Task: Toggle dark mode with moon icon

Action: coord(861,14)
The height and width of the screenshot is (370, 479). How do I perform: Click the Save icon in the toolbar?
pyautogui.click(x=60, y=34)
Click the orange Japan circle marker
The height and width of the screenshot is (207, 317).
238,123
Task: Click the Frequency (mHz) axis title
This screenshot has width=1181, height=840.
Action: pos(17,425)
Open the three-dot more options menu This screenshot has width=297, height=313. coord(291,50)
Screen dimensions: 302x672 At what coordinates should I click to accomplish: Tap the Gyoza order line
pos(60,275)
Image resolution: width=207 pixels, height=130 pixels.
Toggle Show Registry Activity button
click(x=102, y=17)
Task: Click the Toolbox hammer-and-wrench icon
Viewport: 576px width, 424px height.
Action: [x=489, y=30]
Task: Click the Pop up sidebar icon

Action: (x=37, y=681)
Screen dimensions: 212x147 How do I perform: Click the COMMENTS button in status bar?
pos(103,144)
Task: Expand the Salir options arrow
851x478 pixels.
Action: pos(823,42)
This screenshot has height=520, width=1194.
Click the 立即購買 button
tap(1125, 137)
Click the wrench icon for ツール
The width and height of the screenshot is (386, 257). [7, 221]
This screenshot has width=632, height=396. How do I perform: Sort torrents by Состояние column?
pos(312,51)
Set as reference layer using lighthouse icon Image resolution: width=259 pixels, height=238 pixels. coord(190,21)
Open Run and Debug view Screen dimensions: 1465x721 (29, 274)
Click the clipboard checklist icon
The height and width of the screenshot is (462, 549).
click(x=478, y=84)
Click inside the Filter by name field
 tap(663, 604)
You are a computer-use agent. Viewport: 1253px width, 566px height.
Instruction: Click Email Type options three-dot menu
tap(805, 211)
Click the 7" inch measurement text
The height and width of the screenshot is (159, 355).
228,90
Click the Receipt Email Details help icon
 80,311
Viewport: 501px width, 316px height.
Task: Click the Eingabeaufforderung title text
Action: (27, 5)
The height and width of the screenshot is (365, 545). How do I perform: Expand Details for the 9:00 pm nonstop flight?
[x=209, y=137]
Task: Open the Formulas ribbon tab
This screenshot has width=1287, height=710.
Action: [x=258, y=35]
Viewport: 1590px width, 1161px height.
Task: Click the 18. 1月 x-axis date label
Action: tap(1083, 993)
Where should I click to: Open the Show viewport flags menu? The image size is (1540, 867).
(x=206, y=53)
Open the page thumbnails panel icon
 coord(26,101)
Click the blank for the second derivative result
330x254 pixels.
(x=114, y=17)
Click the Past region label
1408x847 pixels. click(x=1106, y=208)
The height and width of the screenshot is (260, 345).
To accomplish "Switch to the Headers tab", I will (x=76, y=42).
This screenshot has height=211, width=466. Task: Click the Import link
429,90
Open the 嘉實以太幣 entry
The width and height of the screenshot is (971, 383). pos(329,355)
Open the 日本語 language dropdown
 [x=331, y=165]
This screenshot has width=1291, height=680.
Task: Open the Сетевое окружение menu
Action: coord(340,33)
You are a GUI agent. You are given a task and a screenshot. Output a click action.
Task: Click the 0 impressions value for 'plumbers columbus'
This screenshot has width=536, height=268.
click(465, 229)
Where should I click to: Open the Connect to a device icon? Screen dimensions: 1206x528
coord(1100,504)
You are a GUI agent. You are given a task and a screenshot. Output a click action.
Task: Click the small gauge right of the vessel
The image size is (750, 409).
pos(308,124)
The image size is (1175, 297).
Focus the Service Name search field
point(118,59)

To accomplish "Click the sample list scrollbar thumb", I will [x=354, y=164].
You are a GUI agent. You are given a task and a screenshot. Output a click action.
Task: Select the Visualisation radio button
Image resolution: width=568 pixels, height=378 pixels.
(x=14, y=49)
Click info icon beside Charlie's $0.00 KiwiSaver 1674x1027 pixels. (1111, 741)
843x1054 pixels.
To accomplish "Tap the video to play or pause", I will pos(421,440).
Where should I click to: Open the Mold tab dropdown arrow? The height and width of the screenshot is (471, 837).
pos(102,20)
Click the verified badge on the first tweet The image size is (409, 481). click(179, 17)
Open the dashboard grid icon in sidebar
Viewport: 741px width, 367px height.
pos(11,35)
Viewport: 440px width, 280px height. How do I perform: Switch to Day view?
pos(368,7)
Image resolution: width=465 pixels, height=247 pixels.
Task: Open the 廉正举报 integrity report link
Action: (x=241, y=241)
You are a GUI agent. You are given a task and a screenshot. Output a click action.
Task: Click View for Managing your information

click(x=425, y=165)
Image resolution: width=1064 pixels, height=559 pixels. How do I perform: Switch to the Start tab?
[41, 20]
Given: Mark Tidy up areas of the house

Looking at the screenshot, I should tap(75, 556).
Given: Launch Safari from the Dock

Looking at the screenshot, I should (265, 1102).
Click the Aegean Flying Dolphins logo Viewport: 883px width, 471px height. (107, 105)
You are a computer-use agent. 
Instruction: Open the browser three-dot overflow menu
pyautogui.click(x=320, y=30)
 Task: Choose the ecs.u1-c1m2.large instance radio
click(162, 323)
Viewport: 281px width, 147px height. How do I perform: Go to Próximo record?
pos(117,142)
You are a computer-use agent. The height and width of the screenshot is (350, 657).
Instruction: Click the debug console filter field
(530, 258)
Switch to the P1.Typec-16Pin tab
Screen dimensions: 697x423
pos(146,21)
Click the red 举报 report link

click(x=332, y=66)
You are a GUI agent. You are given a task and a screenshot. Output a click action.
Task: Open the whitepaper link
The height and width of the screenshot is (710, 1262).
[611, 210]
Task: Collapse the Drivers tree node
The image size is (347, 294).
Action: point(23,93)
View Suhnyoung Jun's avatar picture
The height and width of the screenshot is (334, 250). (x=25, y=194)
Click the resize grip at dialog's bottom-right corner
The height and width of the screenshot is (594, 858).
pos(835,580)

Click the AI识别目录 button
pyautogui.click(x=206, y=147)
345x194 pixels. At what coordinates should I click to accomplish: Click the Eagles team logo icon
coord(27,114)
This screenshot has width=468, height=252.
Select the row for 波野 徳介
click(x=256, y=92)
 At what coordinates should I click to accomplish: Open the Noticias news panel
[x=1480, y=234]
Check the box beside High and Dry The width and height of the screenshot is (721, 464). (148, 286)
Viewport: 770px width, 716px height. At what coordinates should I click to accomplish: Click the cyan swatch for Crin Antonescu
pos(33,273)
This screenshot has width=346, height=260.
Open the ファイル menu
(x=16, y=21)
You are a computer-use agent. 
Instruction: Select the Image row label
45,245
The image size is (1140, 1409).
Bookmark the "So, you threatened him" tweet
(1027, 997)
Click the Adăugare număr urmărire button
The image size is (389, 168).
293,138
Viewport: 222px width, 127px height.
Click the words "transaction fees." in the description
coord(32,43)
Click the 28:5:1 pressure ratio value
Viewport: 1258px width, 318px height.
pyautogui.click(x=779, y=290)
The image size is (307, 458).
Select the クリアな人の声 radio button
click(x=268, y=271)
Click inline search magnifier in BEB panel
- - -
_DIRECTIVE_
Count the lines in the records above that contain the string "Email", and reply with that number alone.

_EXPECTED OUTPUT_
2